Die abhängigen Patentansprüche 2 bis 19 beziehen sich auf weitere Ausführungsarten des Verfahrens nach Anspruch 1.

II. Es wurde ein Einspruch eingelegt, mit dem der Widerruf des Patents unter Berufung auf Artikel 100 a) EPÜ (mangelnde Neuheit und erfinderische Tätigkeit) und Artikel 100 b) EPÜ (unzureichende Offenbarung) beantragt wurde.

III. Mit ihrer Entscheidung, die am 5. Juli 1994 zur Post gegeben wurde, hielt die Einspruchsabteilung das Patent auf der Basis eines in der mündlichen Verhandlung neuvorgelegten Antrags aufrecht.

Der neuvorgelegte Anspruch 1 lautete wie folgt:

"1. Verfahren zur Herstellung eines Weines mit einem Alkoholgehalt von 2 bis 5 Volumenprozent, dadurch gekennzeichnet, daß er aus einer Mischung aus entalkoholisiertem Wein und 10 bis 40 Volumenprozenten alkoholmäßig belassenem Originalwein besteht, daß der Originalwein überwiegend mindestens ein Qualitätswein ist und daß der entalkoholisierte Wein ganz oder überwiegend mit einer Vorrichtung nach der deutschen Patentanmeldung P 3 617 654.0 (DE-A-3 617 654) oder einer hierzu äquivalenten Vorrichtung hergestellt ist."

Die Einspruchsabteilung war der Meinung, daß der neue Hauptanspruch auf spezifische Ausführungsformen der im erteilten Anspruch 1 beschriebenen Anlagen zur Produktion von alkoholreduzierten Wein gerichtet sei. Somit sei der neue Anspruch nach Artikel 123 (3) EPÜ gewährbar.

IV. Der Beschwerdeführer (Einsprechende) legte gegen die Entscheidung der Einspruchsabteilung unter Zahlung der vorgeschriebenen Gebühr Beschwerde ein und reichte eine Beschwerdebegründung ein.

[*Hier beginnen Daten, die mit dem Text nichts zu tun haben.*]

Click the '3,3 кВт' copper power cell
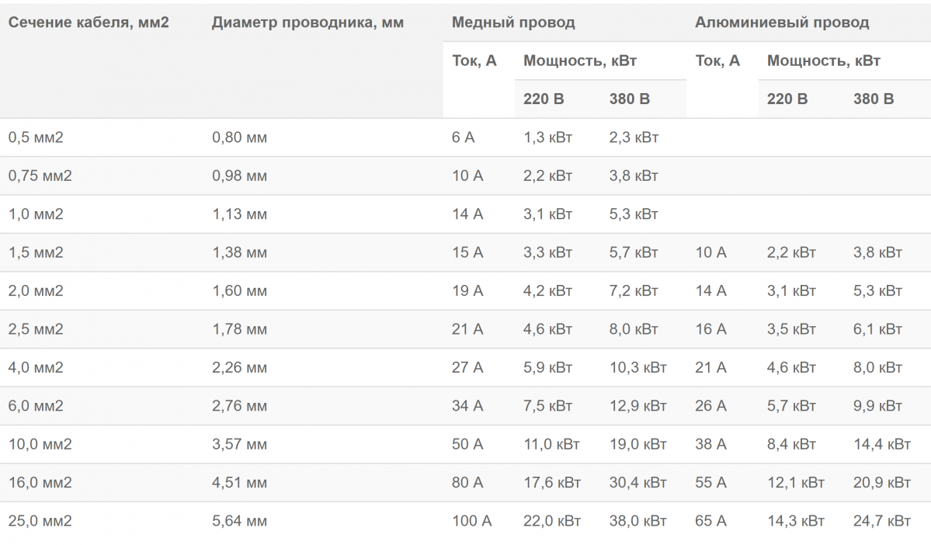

V. Der Beschwerdegegner (Patentinhaber) reichte eine Erwiderung auf die Beschwerdebegründung ein.

VI. Die Kammer teilte in einer Mitteilung nach Artikel 11 (2) der Verfahrensordnung der Beschwerdekammern den Parteien die zu diskutierenden Fragen mit, und wies u. a. auf Artikel 123 (3) EPÜ hin.

VII. Am 18 Juni 1998 fand eine mündliche Verhandlung statt, zu der der Beschwerdegegner nicht erschien, ohne dies vorher der Kammer mitgeteilt zu haben.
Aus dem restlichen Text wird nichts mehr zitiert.